Kann das irgendwie an ner Firewall liegen oder so?
Ich habe eigentlich nur nen kleinen Echo-Server mit Client auf Localhost geschrieben...und er bekommt keine Verbindung sondern wirft eine NoFoundConnectionException oder so ähnlich.

Ich habe den Code leider nicht hier, jedoch habe ich auch schon simple Beispiele geschrieben, z.T: sogar abgetippt doch bei mir funzt die Netzwerkprogrammierung rein gar nicht.
Selbst wenn ich den DayTime-Service abrufen will, bekommt er nichts auf die Reihe und hängt sich auf.

So meine Frage: Warum?
Könnte es an einer Windows Internen FireWall liegen?
Wie sieht es aus wenn ich etwas an localhost schicke?
Würd das schon Windows-Intern gefiltert oder 1. auf Netzwerk-Protokoll Schicht?
Oder ist bei der XP WS  Version das Dienst Programmieren deaktiviert...???
Fragen über Frage, ich hoffe ihr könnt mir weiterhelfen.


mfg GagamehlO


----------



## Mag1c (2. Sep 2005)

Moin,

das klingt verdammt nach FW (kenne die XP-Firewall nicht). Schalte die doch zum testen einfach mal aus.

Gruß
Mag1c


----------



## Guest (2. Sep 2005)

Wo schalte ich die denn aus?
Im I-Exploerer gibt es glaube ich ja auch die Möglichkeit, aber die hat doch dann auch nur was mit dem I-Exploer zu tun oder?
Aber wofür braucht man für nen Browser ne FireWall?

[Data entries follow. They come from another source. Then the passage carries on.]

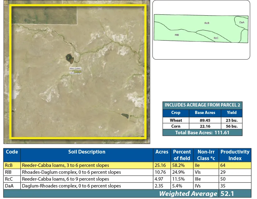Click the Corn base acres value 22.16
257x199 pixels.
(x=205, y=126)
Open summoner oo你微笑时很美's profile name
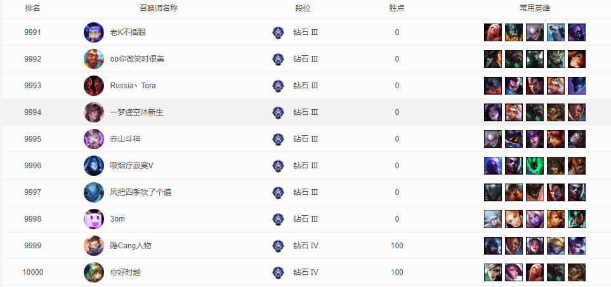Viewport: 611px width, 287px height. point(137,59)
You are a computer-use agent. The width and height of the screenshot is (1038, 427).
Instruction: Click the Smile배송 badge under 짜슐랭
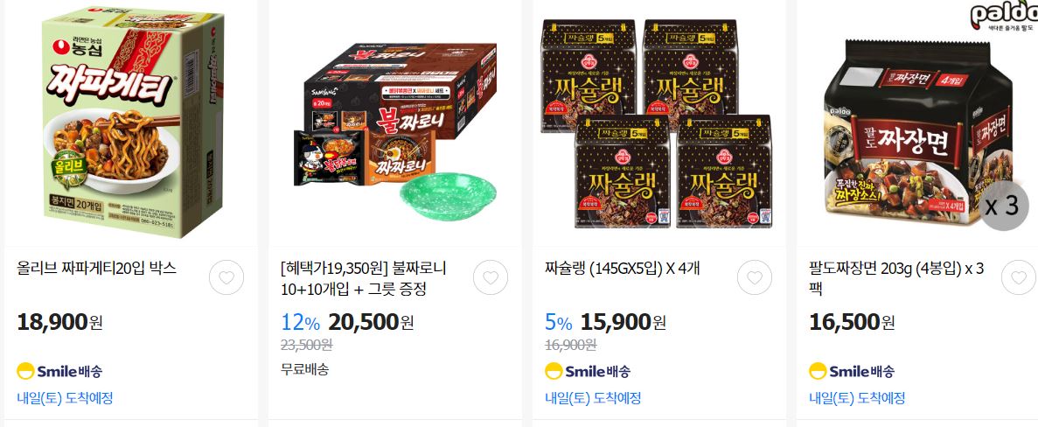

Nächste frage, wenn es an der der Firewall liegen sollte, dann wäre es natürlich dämlich wenn ich ein Spiel schreibe was dann eventuell auf anderen Windows Rechnern nicht läuft.

kann ja mal am Montag hier Code einfügen der bei mir zuhause nicht funzt.

mfg GagamehlO


----------



## lin (2. Sep 2005)

Mit dem SP2 hat WinXP ne integrierte FW bekommen. Die kannst du unter der Systemeinstellung ausschalten. Allerdings ist dir davon abzuraten, dich ohne FW im Internet zu bewegen. Reicht wahrscheinlich wenn du die entsprechenden Ports öffnest (ps. könnte auch ein Router sein oder sonstwas der die entsprechende Verbindung nicht erlaubt). Falls du das beim win-FW nicht Einstellen kannst, postest du dir halt ne Freeware Firewall aus em I-net, gibt ja einige, z.B. ZoneAlarm.


----------



## AlArenal (2. Sep 2005)

Anonymous hat gesagt.:
			
		

> Wo schalte ich die denn aus?



Über das Symbol in der Taskleiste, oder die Optionen deiner Netzwerkverbindung, oder die Systemsteuerung.



> Im I-Exploerer gibt es glaube ich ja auch die Möglichkeit, aber die hat doch dann auch nur was mit dem I-Exploer zu tun oder?Aber wofür braucht man für nen Browser ne FireWall?



Der IE hat keine eigene Firewall.



> Nächste frage, wenn es an der der Firewall liegen sollte, dann wäre es natürlich dämlich wenn ich ein Spiel schreibe was dann eventuell auf anderen Windows Rechnern nicht läuft.



Das ist bei beinahe jedem Netzwerk-Game so. Dafür gibt man eben an welche Ports in welcher Richtung für welche Protokolle (ICMP, TCP, UDP) benötigt werden und man stellt sich seine Firewall eben entsprechend ein. Wenn man mal schaut wer alles CounterStrike und World of Warcraft zockt, scheinen die meisten das hinzubekommen 
Außerdem fragen Software-Firewalls bei neuen Anwendungen, ob man für diese den Zugriff erlauebn soll oder nicht. Die MS-Firewall ist aber kaum den Namen wert. Man sollte sich was ordentliches besorgen.. von Symantec oder so.


----------



## lin (2. Sep 2005)

Symantec Norton Personal Firewall 2005 _teuer_
Zonelabs ZoneAlarm _freeware_

Und hier kannst du soweit ich weiss noch deine Firewall testen (ohne Gewähr): http://www.hackerwatch.org/probe/


----------



## Guest (4. Sep 2005)

Danke leutz, mein Rechner ist aber gar nicht im welt weitem Netz angeschlossen.
Ich möchte Testweise nur einen Client und einen Server schreiben, der Server auf Localhost Port 1200 ( Hab nachgeguckt ist frei, habe aber sonst auch schon andere Portnummern > 200 getestet )
ist ein EchoServer, der nur das wiedergibt was der Client an ihn geschickt hat.
Im Prinzip sinnlos ist aber 1.mal nur Testweise.

...mist habe schon wieder den Quelltext vergessen, werde es demnächst tun.


mfg GagagmehlO


----------



## KISS (6. Sep 2005)

hast du ueberhaupt ein netzwerkadapter? afair hat windows nur nen local loop wenn man ein netzwerk hat, ansonnsten muss man erst einen treiber installieren der einem dann den local loop als virtuelles netzwerk vorgauckelt


----------



## Guest (7. Sep 2005)

mhm...schau ich mal nach

mfg GagamehlO


----------